I know it’s a bit cliché and pretty much everyone does this kind of thing at this time of year, but there are so many things that I am thankful for this year that I wanted to write them down and share them.
Three healthy, happy children… I know that a lot of this blog is dedicated to talking about the things that go wrong with the kids, trips to the office, illnesses, and times I’d really just like to rip my hair out. But overall I couldn’t be more thankful for the children that I have. Overall, they’re very healthy. I don’t have to deal with scary illnesses or major surgeries. My kids have your typical colds and flu’s, along with the rare but manageable mallet finger and cradle cap.
Even dealing with Brendan’s Asperger’s is minor. I remember when he was young and we were just delving into all of his developmental delays I had a co-worker listen to me recount all that had gone on at his last therapy session and what all we would be doing over the coming month. Her eyes grew wide and her mouth fell open and she said to me, “I don’t know how you do all that and keep it together. I’d fall apart if I had to deal with all that stuff.” Her comment really surprised me at the time because of course I was dealing with it, what else was there for me to do?
But through the years I’ve seen moms deal with much worse than I ever have. Babies born early, weighing only 2 pounds, needing heart surgery, eye surgery, scary things that I would be nervous about anyone going through, much less my 6 month old. I’ve known too many moms that have had babies in the NICU for months, and one that lost one of her babies before he ever made it home. I look at those moms and wonder, as my co-worker did about me how it’s possible that they deal with those issues. I’m thankful it’s not something I’ve had to experience and learn if I would be able to deal with the harder problems or not.
A loving husband… I can’t say enough how thankful I am to have Matt. Being the eternal planner, list maker, and overall anal-retentive person that I am we commonly joke that without me the house would fall apart. But in reality Matt is just as important to the continued existence of our family as I am. Possibly even more so. I know I couldn’t have made it through the early years of dealing with Brendan’s developmental delays without him.

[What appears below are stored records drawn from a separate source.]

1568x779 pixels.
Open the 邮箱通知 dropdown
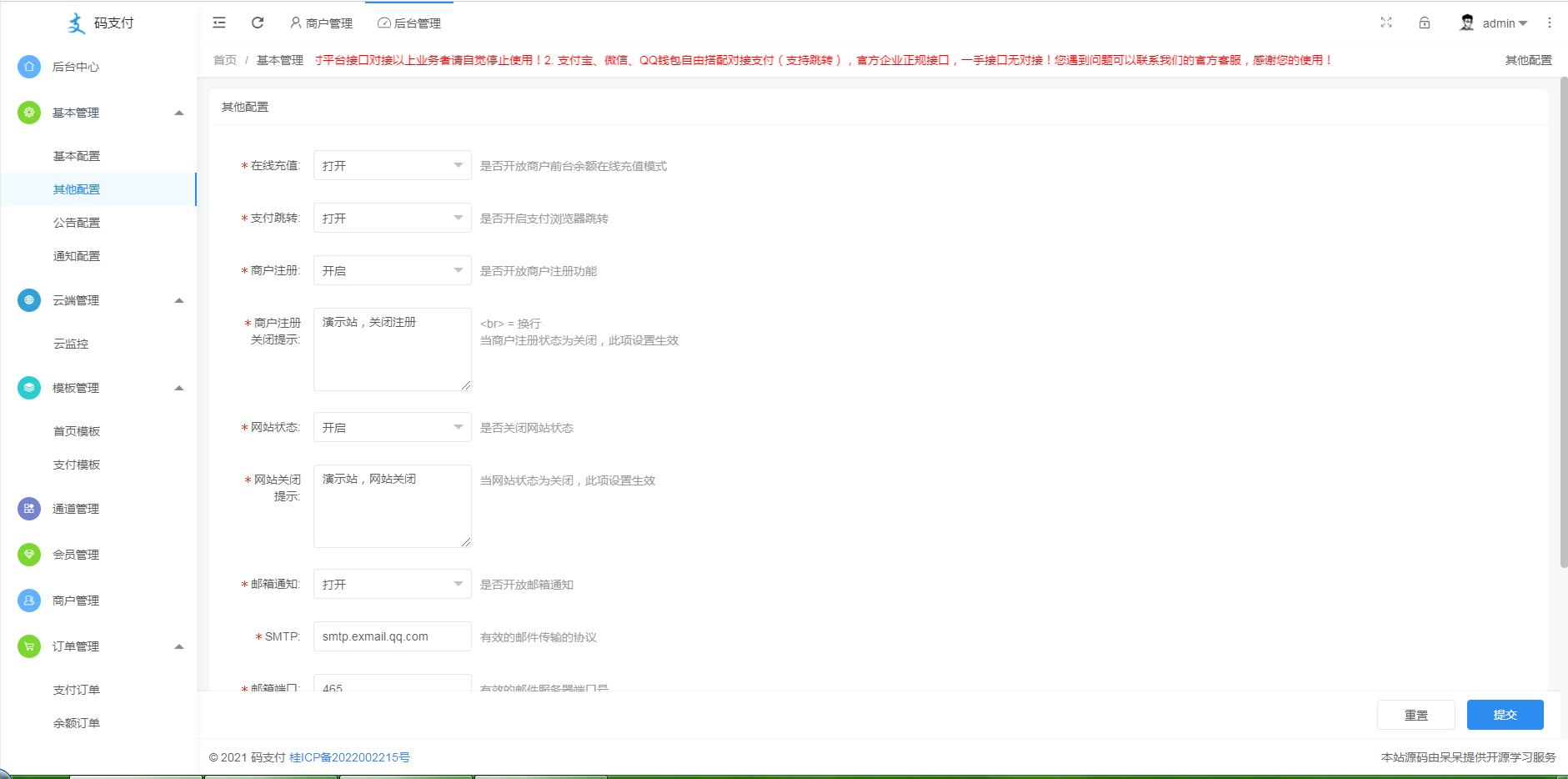coord(392,585)
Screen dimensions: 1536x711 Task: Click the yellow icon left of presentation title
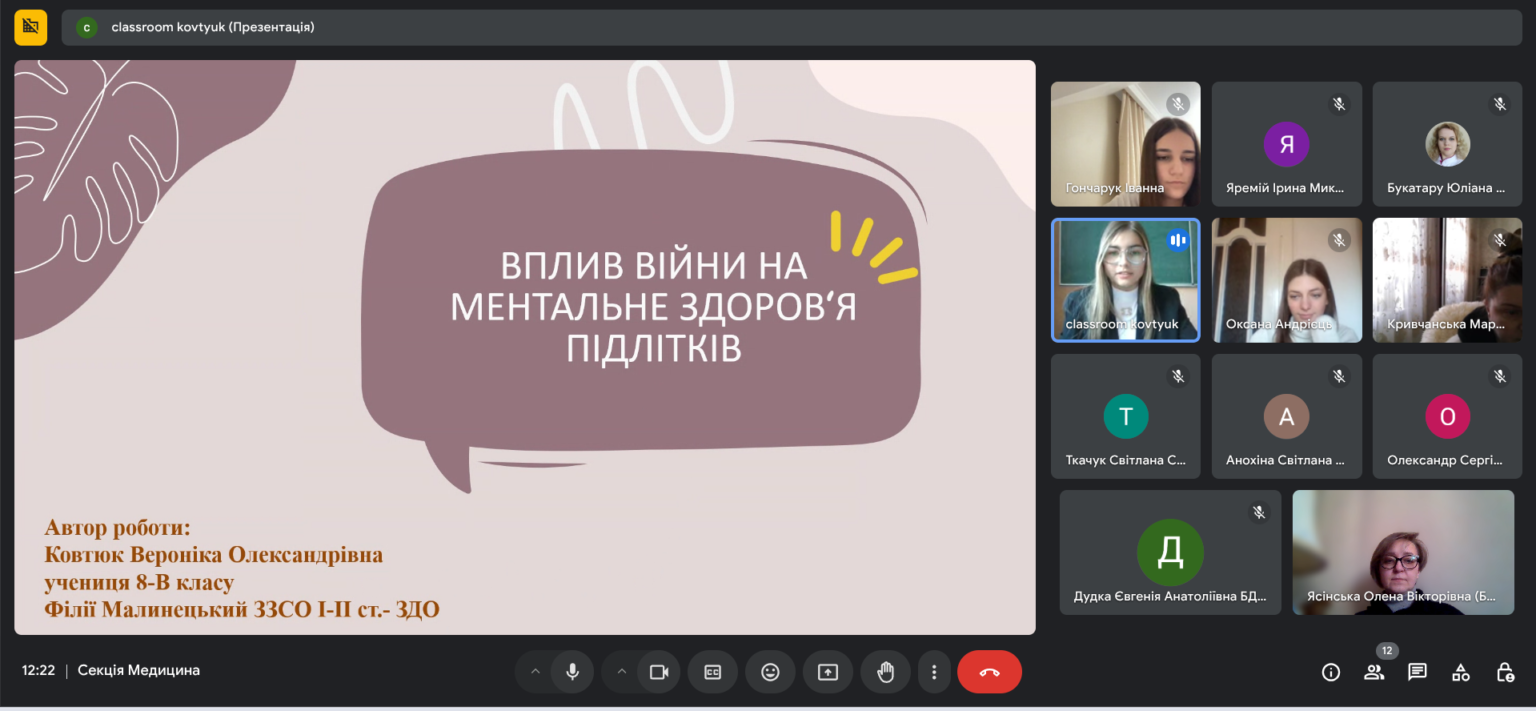30,27
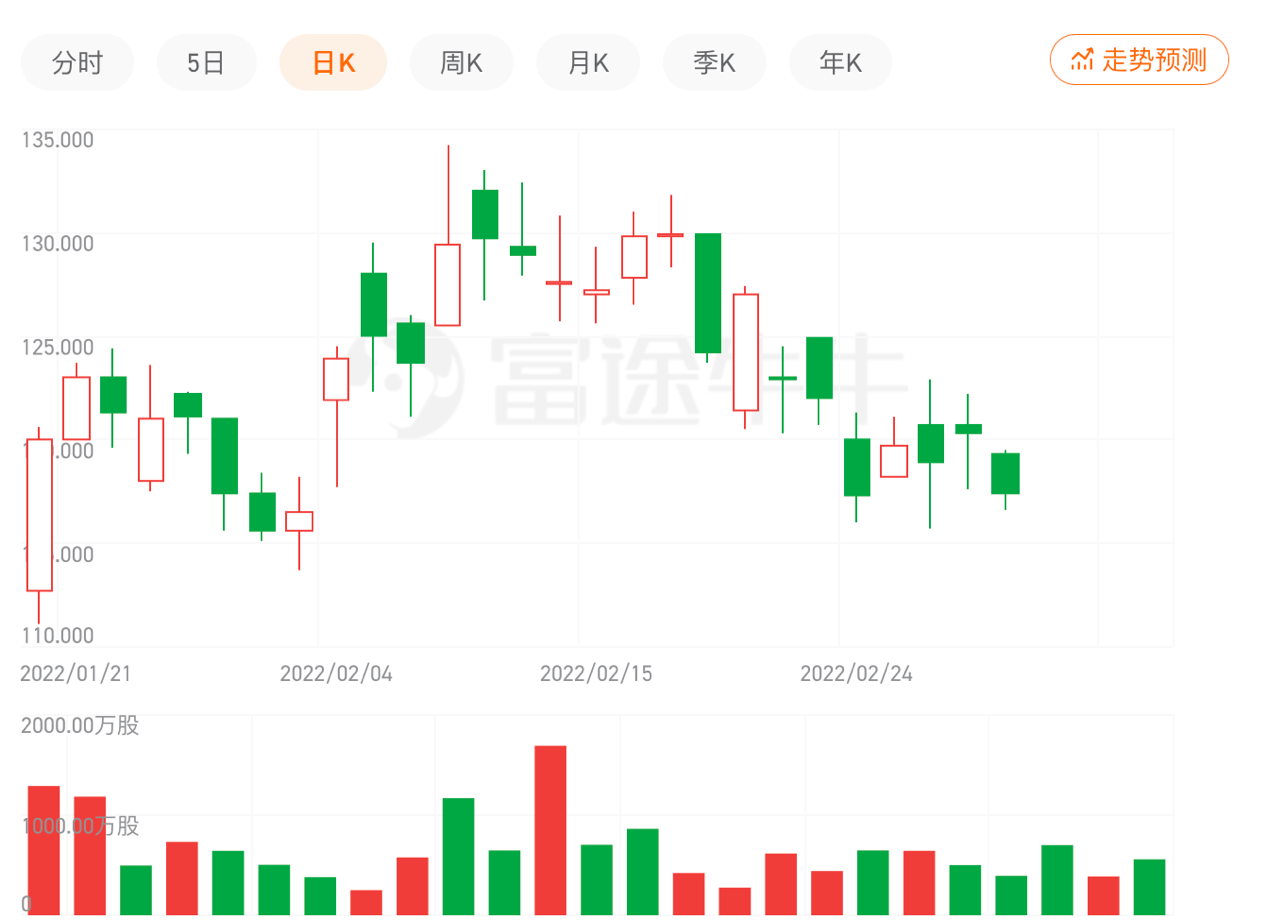Open the 走势预测 trend forecast button
The height and width of the screenshot is (920, 1267).
1139,60
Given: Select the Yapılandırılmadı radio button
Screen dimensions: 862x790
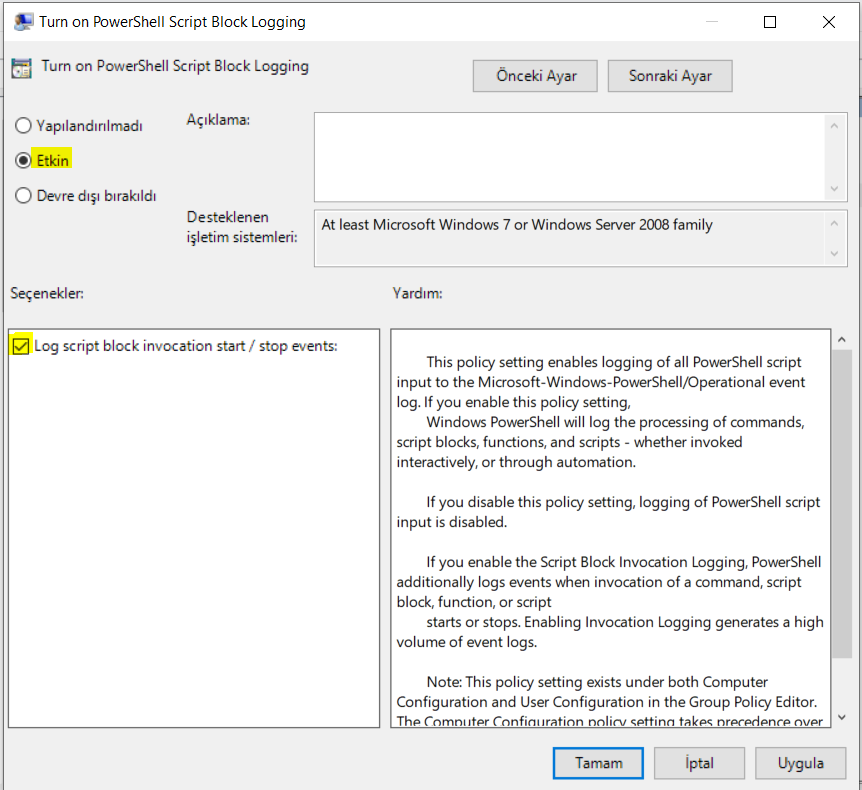Looking at the screenshot, I should click(x=21, y=125).
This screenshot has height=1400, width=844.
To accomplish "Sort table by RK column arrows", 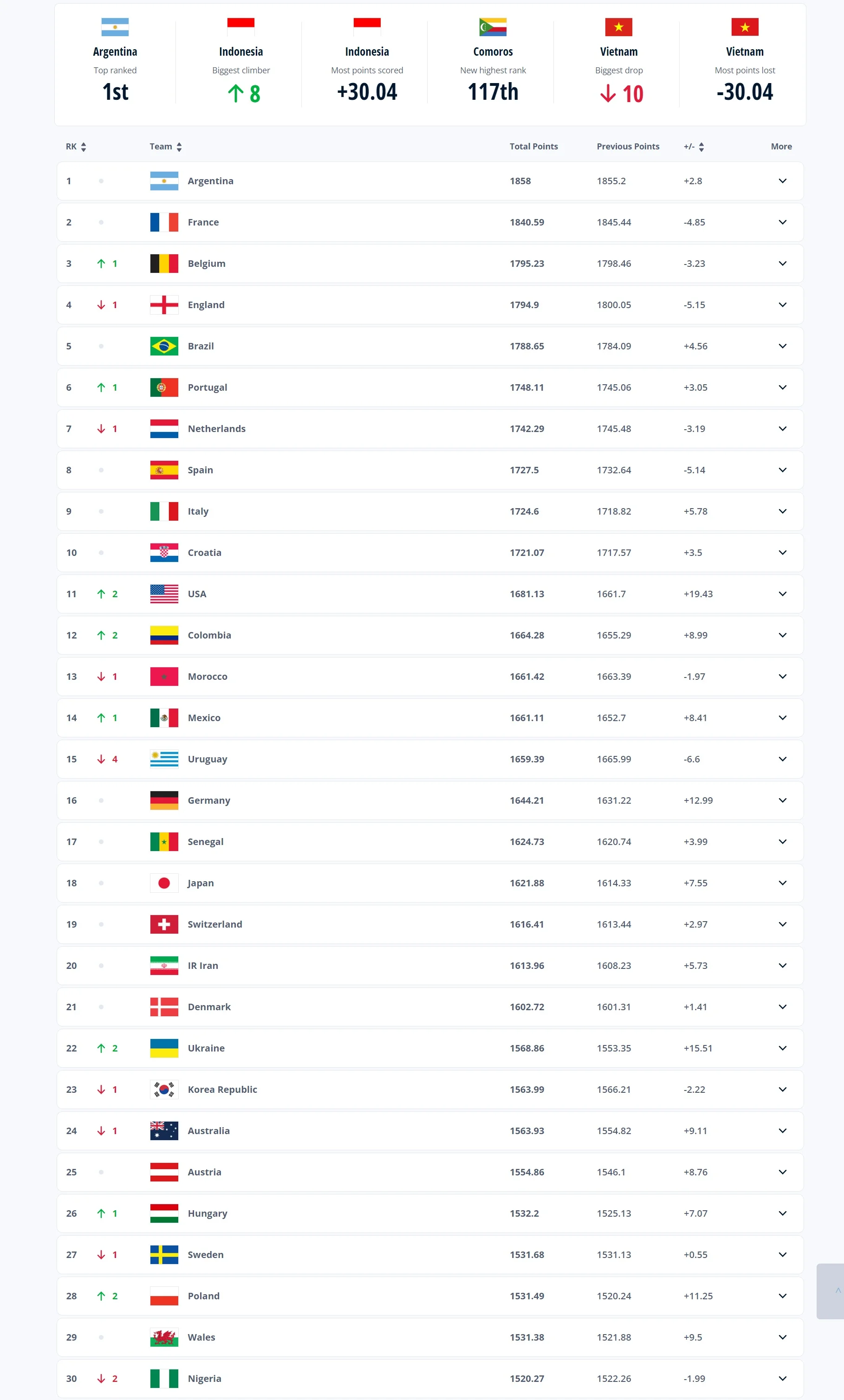I will tap(84, 147).
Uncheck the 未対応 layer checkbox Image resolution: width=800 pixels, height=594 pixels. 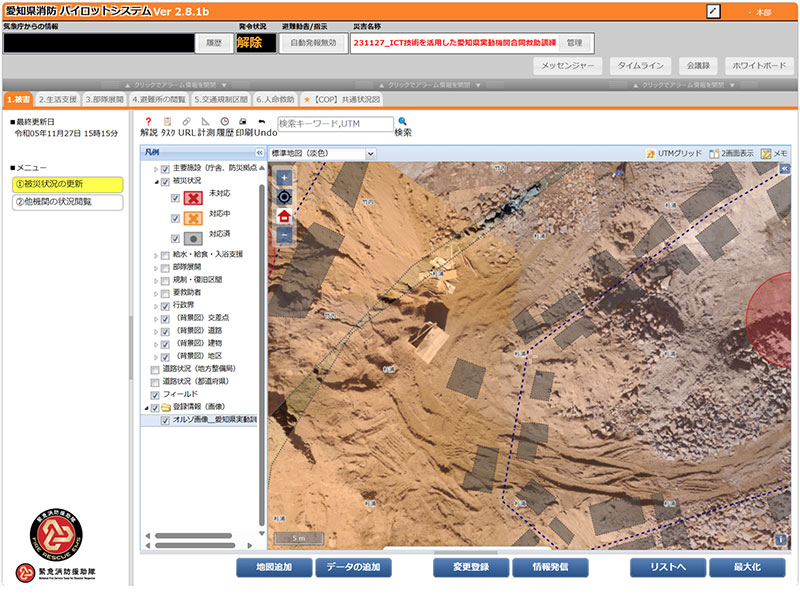(x=176, y=197)
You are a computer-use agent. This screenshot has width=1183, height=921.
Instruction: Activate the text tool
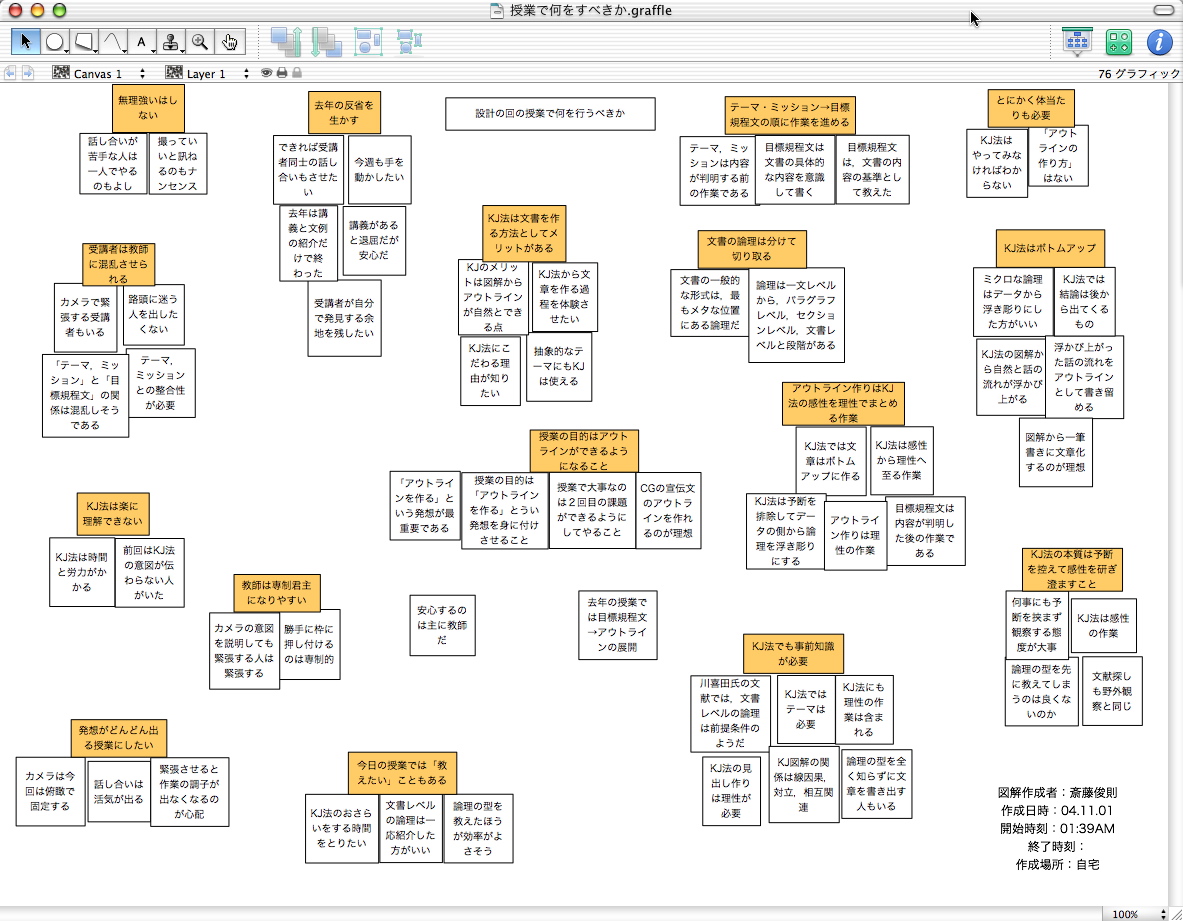(142, 42)
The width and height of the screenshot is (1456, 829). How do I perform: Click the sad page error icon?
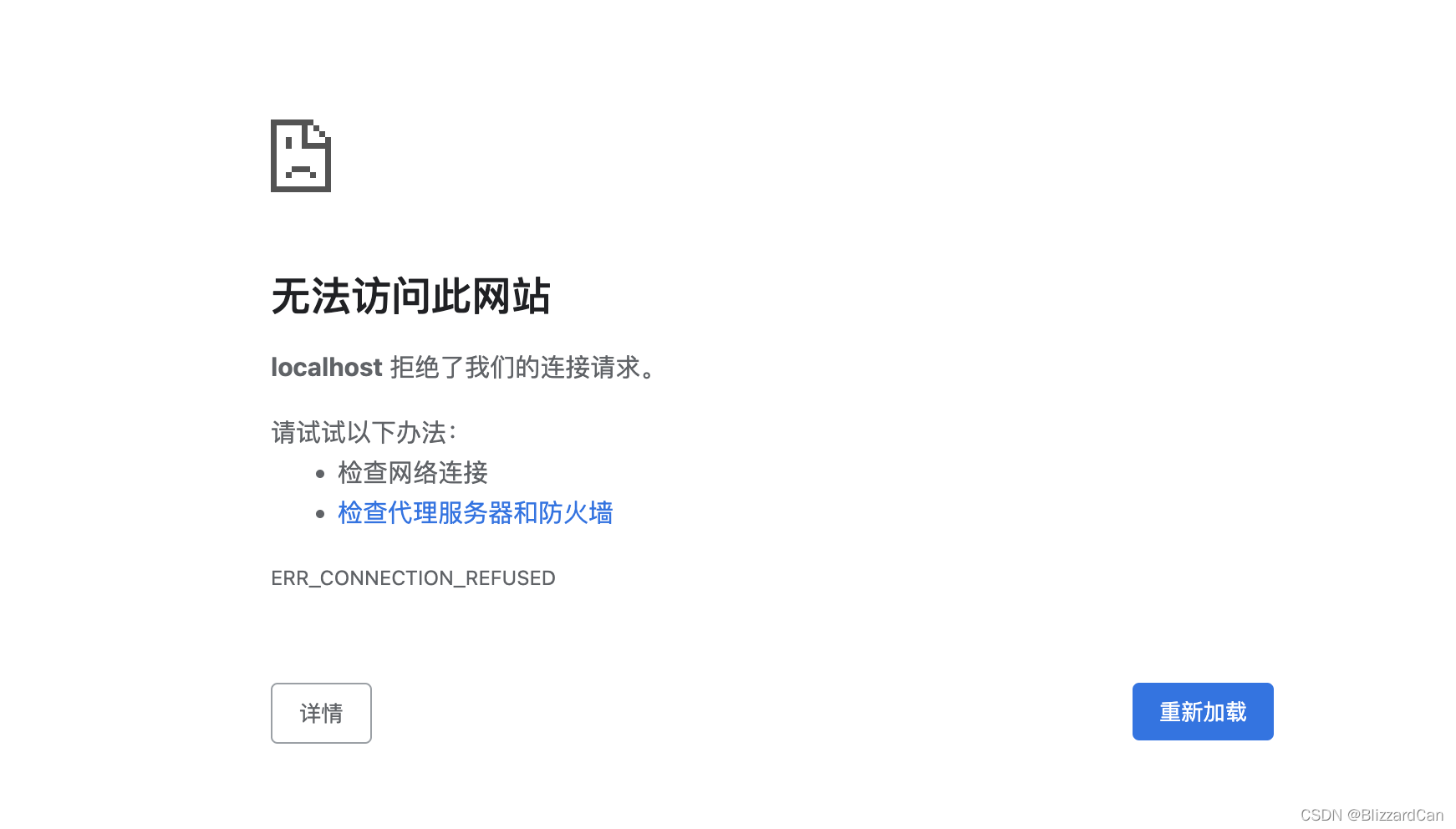coord(301,155)
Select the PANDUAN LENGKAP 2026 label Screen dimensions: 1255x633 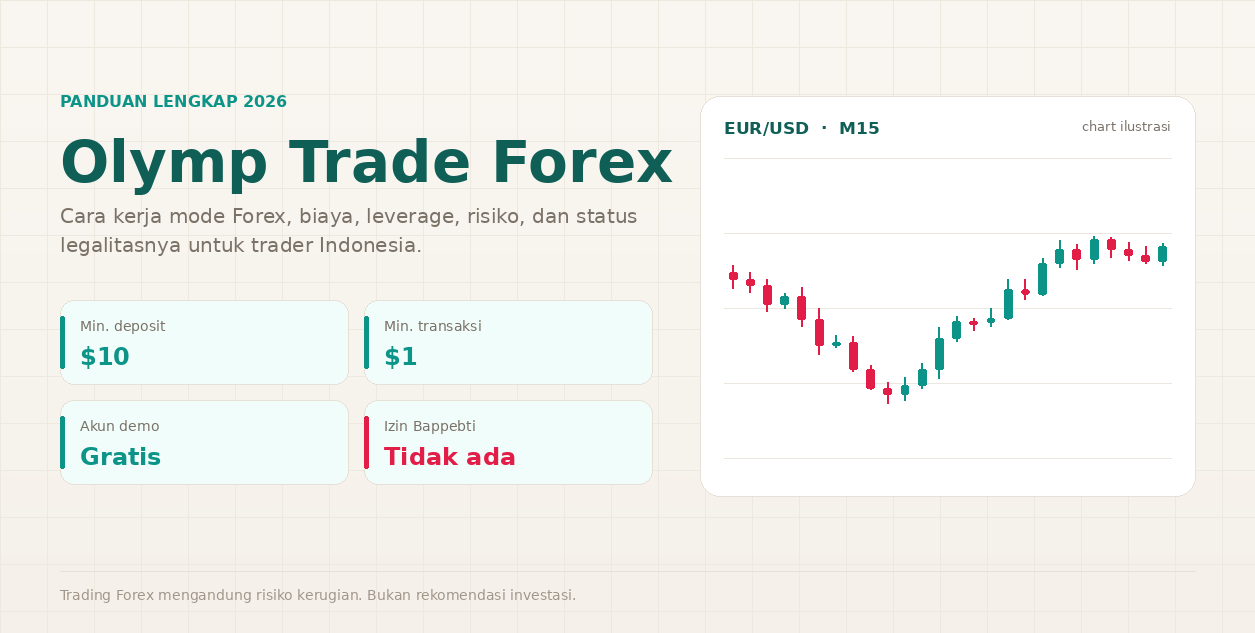(x=173, y=102)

The stress of wondering why my child wasn’t learning to walk and talk and wondering every time we hit a bump in the road whether or not it was something I did or didn’t do to cause the issues. Matt was always there to lift me up and help us move to the next thing. I was the one dealing with the therapy and appointments, but he was the one giving me the strength to do so.
And security, I can’t say enough about the security he provides to our family. Matt works for a company that is known for laying people off. Something that has worried me all throughout our marriage. But he never worries, his take on it is whatever happens, happens. If he loses his job he’ll get another, or two or three if he has to. He will make certain that nothing happens to our family.
He’s always said it, but I never fully understood or appreciated what that meant until this year. When times got tough Matt was the first to volunteer to take on another job and see us through the hard times. For three months he got up day after day and worked pretty much every hour of the day. He never once complained, never called in sick to either job, was never too tired to spend time with the kids or myself when he did have time at home, never resented me for staying home with the kids while he worked two jobs.
But mostly, I’m thankful that it’s over. I’m thankful that we made our way through this rough patch and that in the past week Matt was able to quit his second job and get our family back to normal. While I appreciate all that he did to keep us financially afloat I’ve come to realize how important he is to the day to day in our house as well and I am so grateful to have him here with us again.
Family… Family is one of those things that are just always there. Since they are family you’re stuck with them whether you want to be or not. Matt and I are lucky in that respect because we get along well with both of our families. But recently I’ve learned to appreciate our families even more. Since Matt’s been working the two jobs both of our families have been there to lend a helping hand any time we’ve needed. I really wouldn’t have expected them to leave us high and dry but still when they come through it makes you appreciate how much worse off you could be.
Friends… I’ve heard it said many many times that going through a tough time will show you who your real friends are. Since posting Reflections a few weeks ago, the outpouring of support from our friends has been amazing. Whether it’s just a supportive shoulder or a well thought out piece of advice we appreciate it all the same.
I’d love to thank each and every person, both family and friend, individually here but as a rule I don’t post anyone’s name in this blog but those of Matt and the kids. So while I can’t thank you by name, you know who you are and I want you to know that Matt and I appreciate all that you’ve done for us now and always.